UPDATED 14:10 EST / MAY 10 2023

CLOUD

Google boosts AI training with A3 virtual machines powered by Nvidia’s H100 GPUs

Google Cloud is expanding its portfolio of virtual machines for training and running artificial intelligence and machine learning models with the launch of its A3 supercomputers.

Announced at Google I/O today, the Google Compute Engine A3 supercomputers are purpose-built VMs equipped to train and serve the most advanced AI models, including those that advance progress in the exciting area of generative AI, the company said.

State-of-the-art AI and machine learning requires massive amounts of computational power delivered by infrastructure that’s tailor-made for the purpose, Google Director of Product Management Roy Kim and Group Product Manager Chris Kleban explained in a co-authored blog post. With its A3 supercomputers, Google Cloud is offering a combination of Nvidia Corp.’s new H100 graphics processing units and its own leading networking advancements, ensuring customers can access the most powerful GPUs for AI workloads, Kim and Kleban said.
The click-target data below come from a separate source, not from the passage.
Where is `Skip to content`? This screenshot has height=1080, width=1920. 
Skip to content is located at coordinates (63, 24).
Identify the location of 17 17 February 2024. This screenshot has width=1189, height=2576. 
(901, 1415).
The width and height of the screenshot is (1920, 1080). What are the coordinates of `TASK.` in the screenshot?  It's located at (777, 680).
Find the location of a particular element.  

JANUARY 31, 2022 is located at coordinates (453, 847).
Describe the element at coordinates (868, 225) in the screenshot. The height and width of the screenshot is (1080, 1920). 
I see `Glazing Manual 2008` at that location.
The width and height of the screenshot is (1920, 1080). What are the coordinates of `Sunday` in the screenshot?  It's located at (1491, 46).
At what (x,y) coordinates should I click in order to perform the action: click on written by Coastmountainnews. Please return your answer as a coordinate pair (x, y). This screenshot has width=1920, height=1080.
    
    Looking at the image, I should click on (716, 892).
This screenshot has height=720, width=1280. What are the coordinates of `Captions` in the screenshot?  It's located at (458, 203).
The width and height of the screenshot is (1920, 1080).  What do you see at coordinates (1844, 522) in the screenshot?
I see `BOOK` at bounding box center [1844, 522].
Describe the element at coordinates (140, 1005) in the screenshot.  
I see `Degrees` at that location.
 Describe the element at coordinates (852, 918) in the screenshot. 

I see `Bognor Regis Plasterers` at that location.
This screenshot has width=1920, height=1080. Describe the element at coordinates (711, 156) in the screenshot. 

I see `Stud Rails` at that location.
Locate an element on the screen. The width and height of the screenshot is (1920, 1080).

A single A3 supercomputer VM is powered by eight H100 GPUs built on Nvidia’s Hopper architecture, delivering three times faster compute than its predecessor chip, the A100. It also offers 3.6 terabytes per second of bisectional bandwidth across those GPUs via NVSwitch and NVLink 4.0, plus integration with Intel Corp.’s 4th Gen Xeon Scalable processors to offload administrative tasks.

The A3 supercomputer is the first GPU instance to leverage Google’s custom-designed Intel Infrastructure Processing Units to accelerate GPU to central processing unit data transfers by bypassing the CPU host. According to Google, this increases network bandwidth by up to 10 times that of its previous generation A2 VMs.

The instances also use Google’s intelligent Jupiter data center networking fabric, which can scale across 26,000 interconnected GPUs, helping it to provide up to 26 exaFlops of AI performance. As a result, Google said, the A3 VMs will considerably improve the time and costs of training large machine learning models. Moreover, when companies transition from training to serving their models, the A3 VMs can deliver a 30-times boost in inference performance compared to the A2 VMs.

Not only are the A3 VMs incredibly powerful, but Google Cloud offers some flexible deployment options too. For instance, customers can choose to deploy the A3 VMs on Google Cloud’s Vertex AI platform for building machine learning models on a fully-managed infrastructure that’s purpose-built for high-performance training. Vertex AI was recently updated with new generative AI capabilities, increasing support for large language model development.

Alternatively, customers that wish to architect their own customized software stack can deploy the A3 supercomputers on Google Compute Engine or Google Kubernetes Engine, the company said. That will allow teams to train and serve advanced foundation models while benefiting from autoscaling, workload orchestration and automatic updates, Google said.